+++ Data to use

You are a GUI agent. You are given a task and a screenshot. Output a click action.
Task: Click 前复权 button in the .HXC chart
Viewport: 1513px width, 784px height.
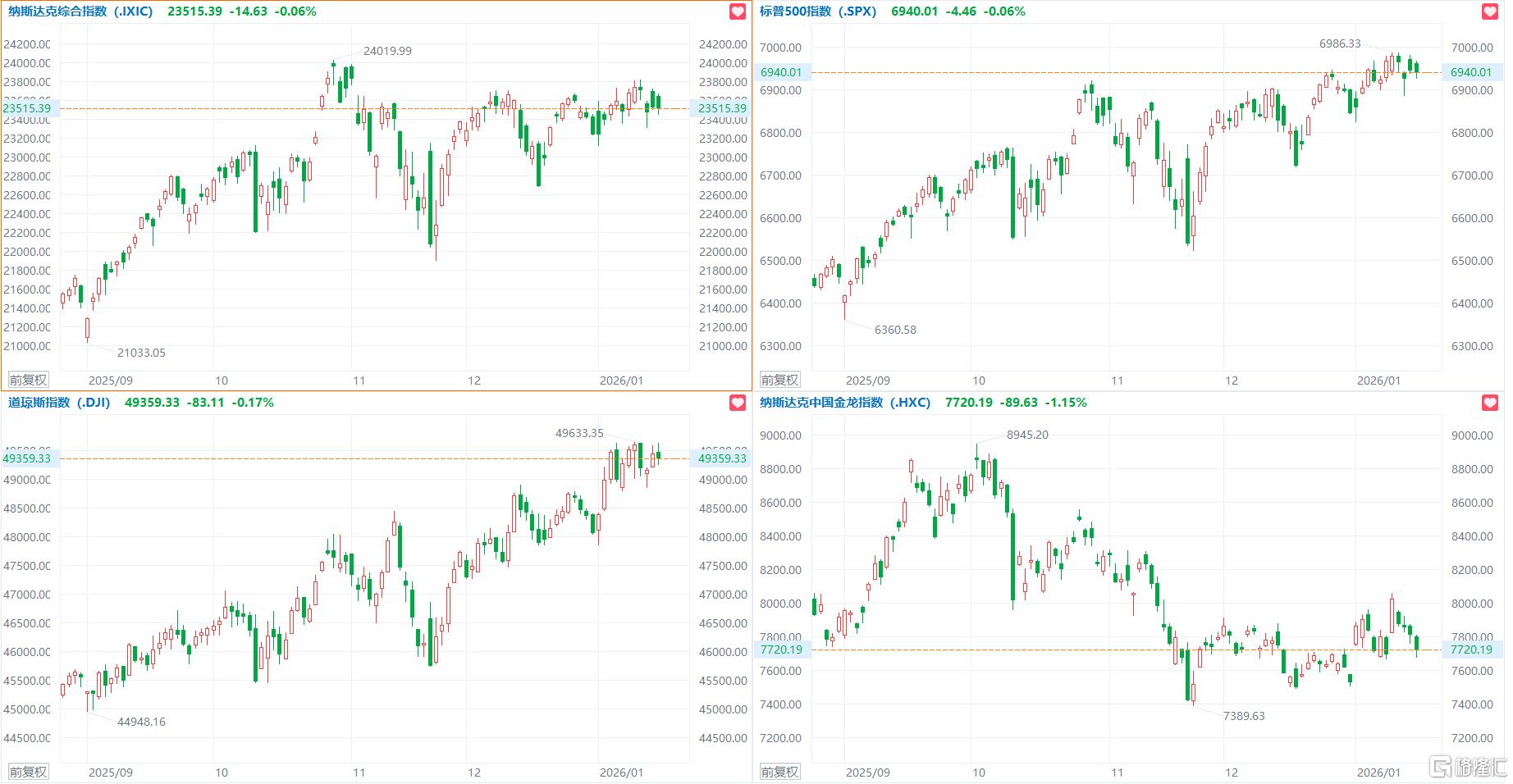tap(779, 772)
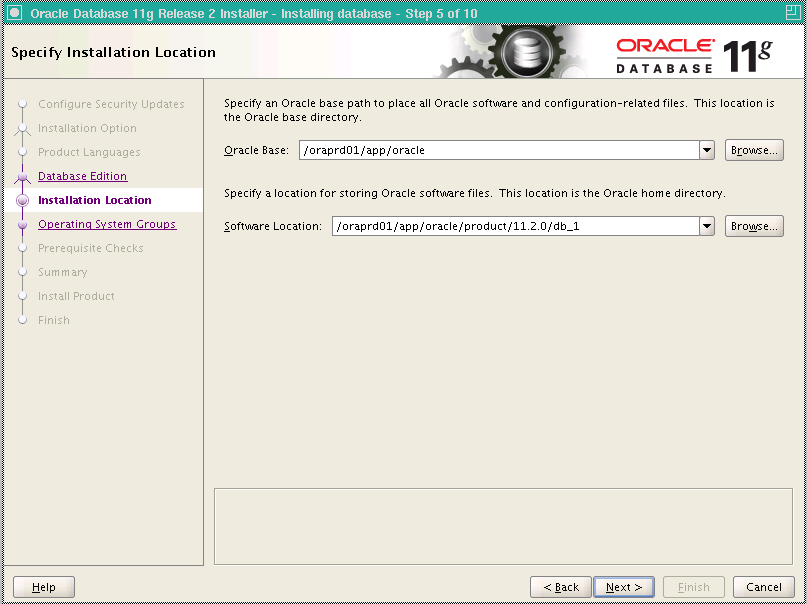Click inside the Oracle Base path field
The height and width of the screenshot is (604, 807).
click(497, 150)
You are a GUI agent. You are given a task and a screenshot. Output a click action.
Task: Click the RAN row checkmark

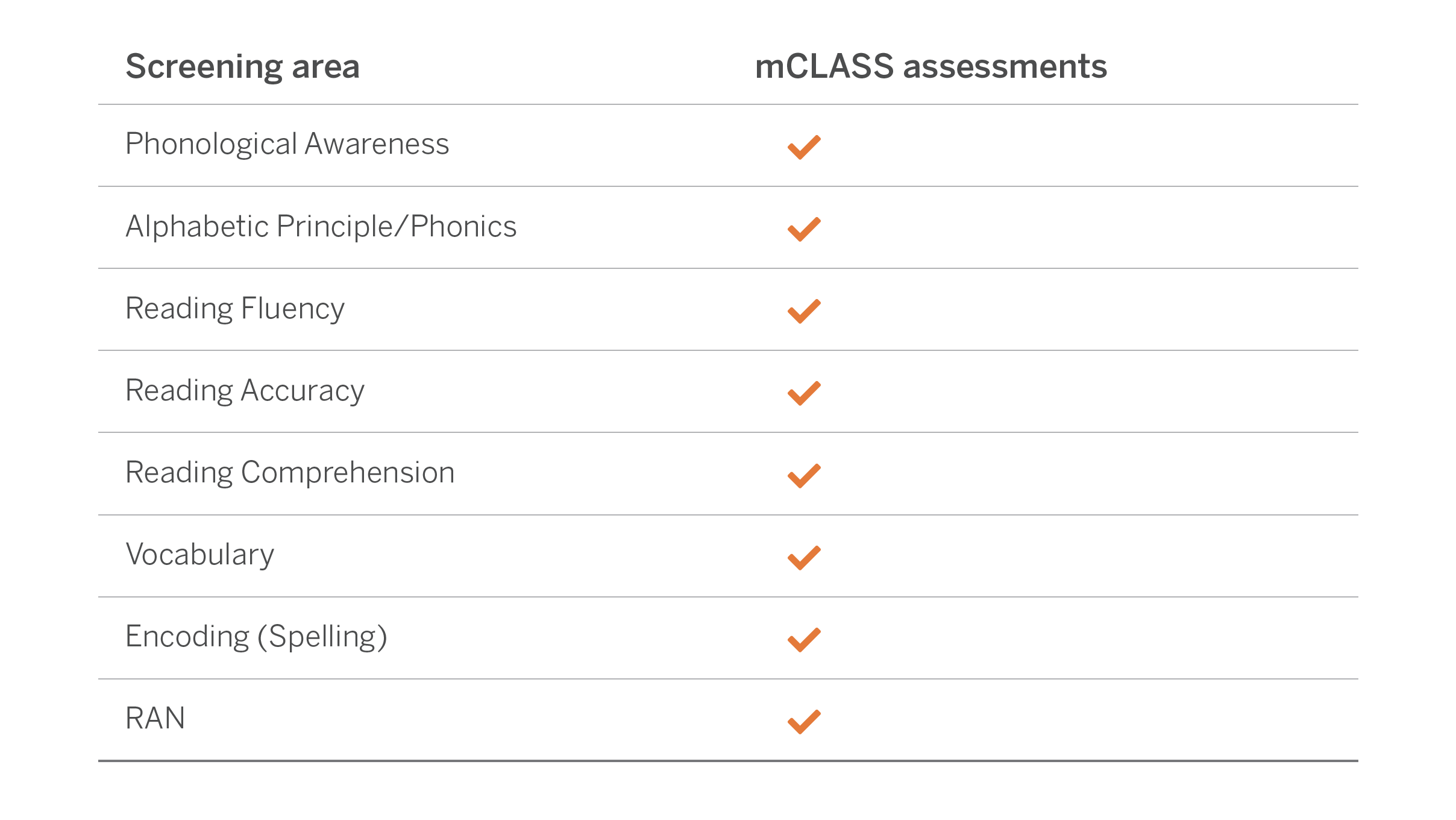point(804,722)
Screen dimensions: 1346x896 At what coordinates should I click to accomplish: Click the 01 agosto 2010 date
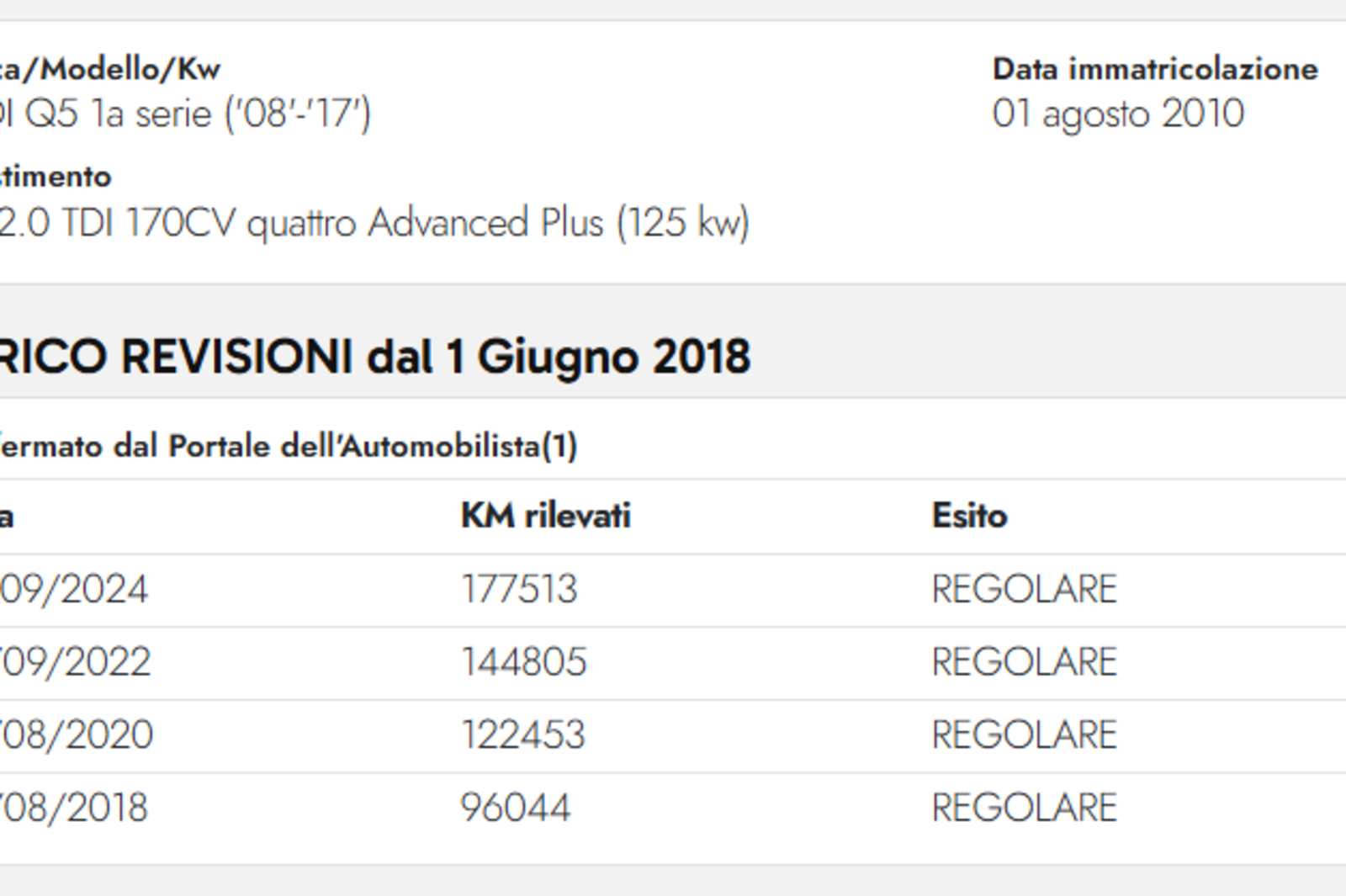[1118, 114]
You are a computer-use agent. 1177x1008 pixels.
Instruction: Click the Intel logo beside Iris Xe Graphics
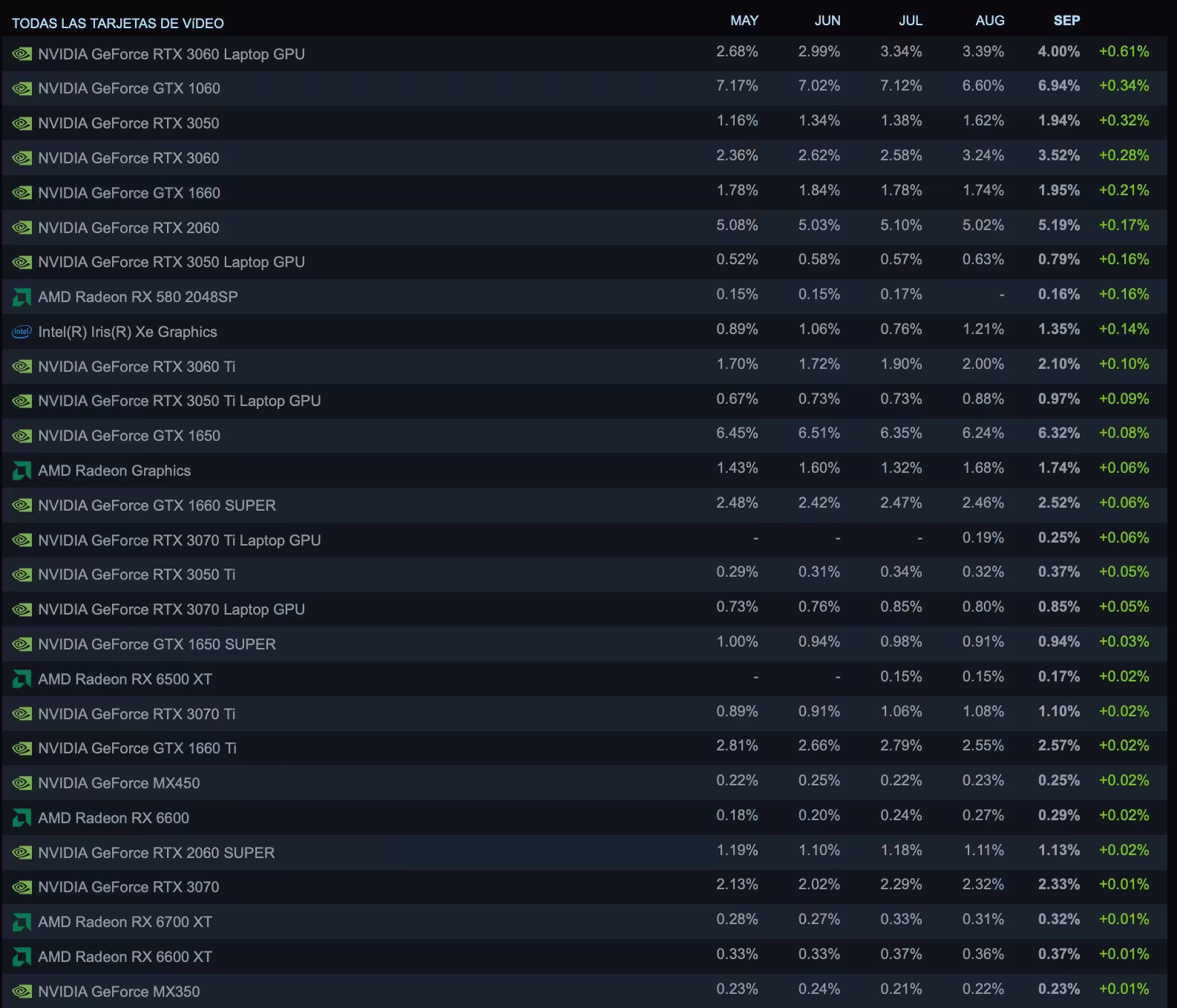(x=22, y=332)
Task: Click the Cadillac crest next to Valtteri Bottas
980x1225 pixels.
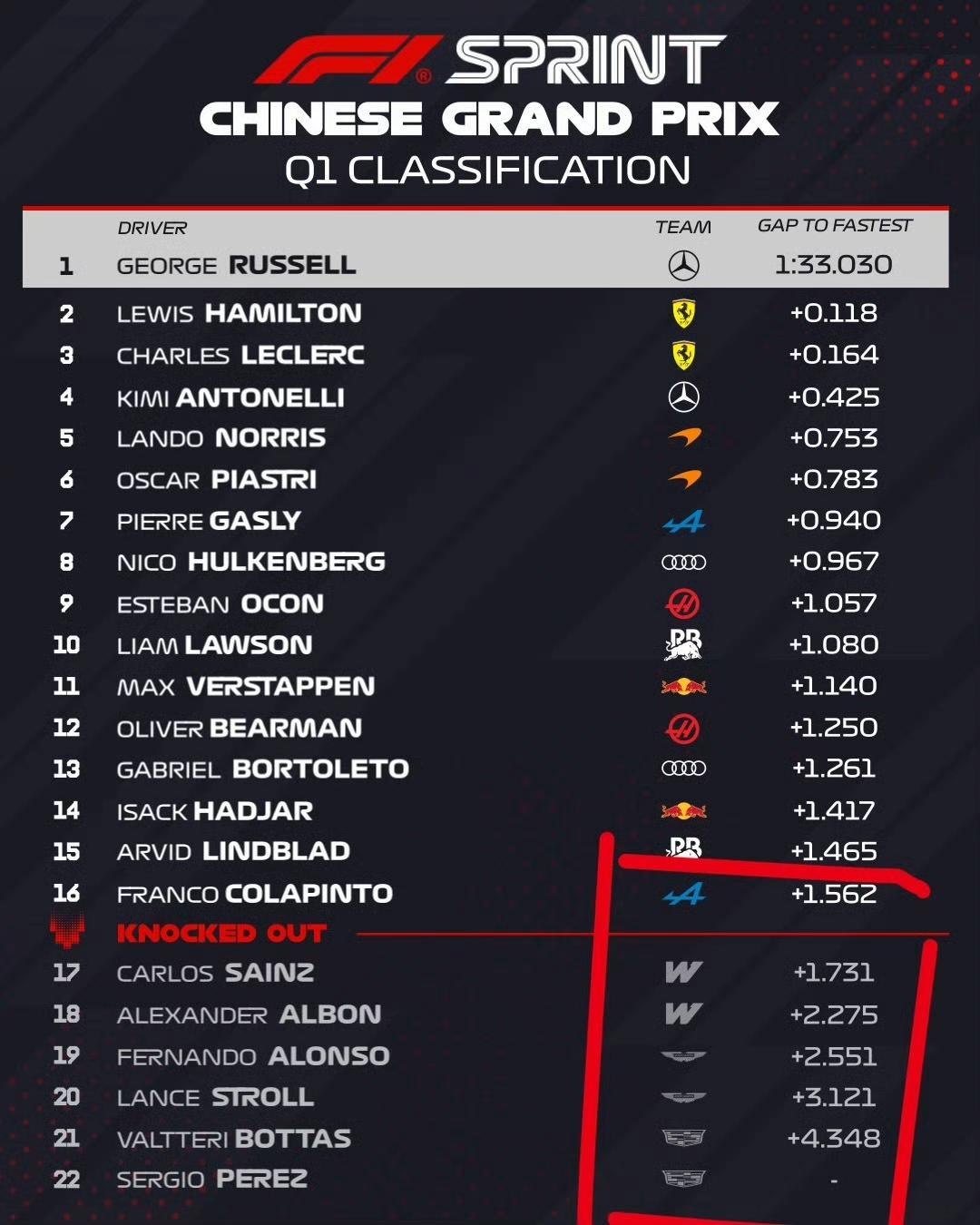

++++++

Instructions to follow >> Can you output the recorded data above line for line, without any changes, leaving out the pictures?

Answer below >>
You are a GUI agent. You are given a task and a screenshot. Output a click action.
Task: Click 前复权 button in the .HXC chart
Viewport: 1513px width, 784px height.
tap(779, 772)
Click inside the Oracle Base path field
The height and width of the screenshot is (604, 807).
click(497, 150)
You are a GUI agent. You are given a task and a screenshot. Output a click action.
Task: Click the RAN row checkmark

point(804,722)
Screen dimensions: 1346x896 At what coordinates should I click to accomplish: Click the 01 agosto 2010 date
[1118, 114]
You are a computer-use agent. 1177x1008 pixels.
Instruction: Click the Intel logo beside Iris Xe Graphics
(x=22, y=332)
Task: Click the Cadillac crest next to Valtteri Bottas
980x1225 pixels.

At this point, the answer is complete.